#### Instructions for the task:
Turn the stretch of lines from the one containing "Visit the Conflict Skateboards shop link" through the one containing "I will coord(191,1275)." into a two-column CSV headed task and answer, with one row per pair. Put each value in a single quoted field, with its line breaks turned into spaces.

#### Data supplied:
━━━━━━

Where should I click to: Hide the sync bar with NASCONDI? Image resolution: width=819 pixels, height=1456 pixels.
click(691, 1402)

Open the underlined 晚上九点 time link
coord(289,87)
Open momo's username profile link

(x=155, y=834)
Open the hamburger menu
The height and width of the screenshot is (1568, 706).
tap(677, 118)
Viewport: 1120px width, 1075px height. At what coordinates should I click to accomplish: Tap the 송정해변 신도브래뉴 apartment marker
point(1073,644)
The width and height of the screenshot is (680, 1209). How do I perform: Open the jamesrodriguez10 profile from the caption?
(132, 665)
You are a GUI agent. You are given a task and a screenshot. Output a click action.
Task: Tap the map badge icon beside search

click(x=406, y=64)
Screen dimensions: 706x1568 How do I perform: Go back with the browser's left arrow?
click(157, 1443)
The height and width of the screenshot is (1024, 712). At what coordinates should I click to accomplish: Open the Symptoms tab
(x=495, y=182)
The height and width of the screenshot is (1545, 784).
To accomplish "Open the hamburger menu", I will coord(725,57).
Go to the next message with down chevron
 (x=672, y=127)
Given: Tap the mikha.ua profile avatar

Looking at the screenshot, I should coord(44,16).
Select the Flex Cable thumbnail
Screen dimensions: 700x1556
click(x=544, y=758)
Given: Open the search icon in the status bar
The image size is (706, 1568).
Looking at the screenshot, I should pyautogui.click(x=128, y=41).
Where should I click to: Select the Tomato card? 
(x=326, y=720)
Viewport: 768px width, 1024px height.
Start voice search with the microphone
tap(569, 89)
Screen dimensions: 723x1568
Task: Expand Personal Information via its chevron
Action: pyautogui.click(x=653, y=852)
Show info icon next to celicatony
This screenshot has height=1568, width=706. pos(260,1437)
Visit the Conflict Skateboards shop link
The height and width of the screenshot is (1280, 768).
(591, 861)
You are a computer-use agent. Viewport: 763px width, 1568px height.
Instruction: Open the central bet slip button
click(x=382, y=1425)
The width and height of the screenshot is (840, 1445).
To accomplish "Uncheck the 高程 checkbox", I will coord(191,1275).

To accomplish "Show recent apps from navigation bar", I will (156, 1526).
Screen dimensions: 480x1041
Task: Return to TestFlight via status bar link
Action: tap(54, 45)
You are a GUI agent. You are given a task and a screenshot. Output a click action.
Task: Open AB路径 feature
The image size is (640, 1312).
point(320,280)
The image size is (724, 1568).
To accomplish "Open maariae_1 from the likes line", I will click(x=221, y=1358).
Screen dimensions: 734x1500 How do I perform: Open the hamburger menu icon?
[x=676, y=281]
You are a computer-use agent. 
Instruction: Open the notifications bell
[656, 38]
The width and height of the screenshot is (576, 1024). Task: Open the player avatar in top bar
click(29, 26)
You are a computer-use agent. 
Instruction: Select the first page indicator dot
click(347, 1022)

━━━━━━

#### The reply:
task,answer
"Visit the Conflict Skateboards shop link The height and width of the screenshot is (1280, 768).","(591, 861)"
"You are a computer-use agent. Viewport: 763px width, 1568px height. Instruction: Open the central bet slip button","click(x=382, y=1425)"
"The width and height of the screenshot is (840, 1445). To accomplish ""Uncheck the 高程 checkbox"",","I will coord(191,1275)."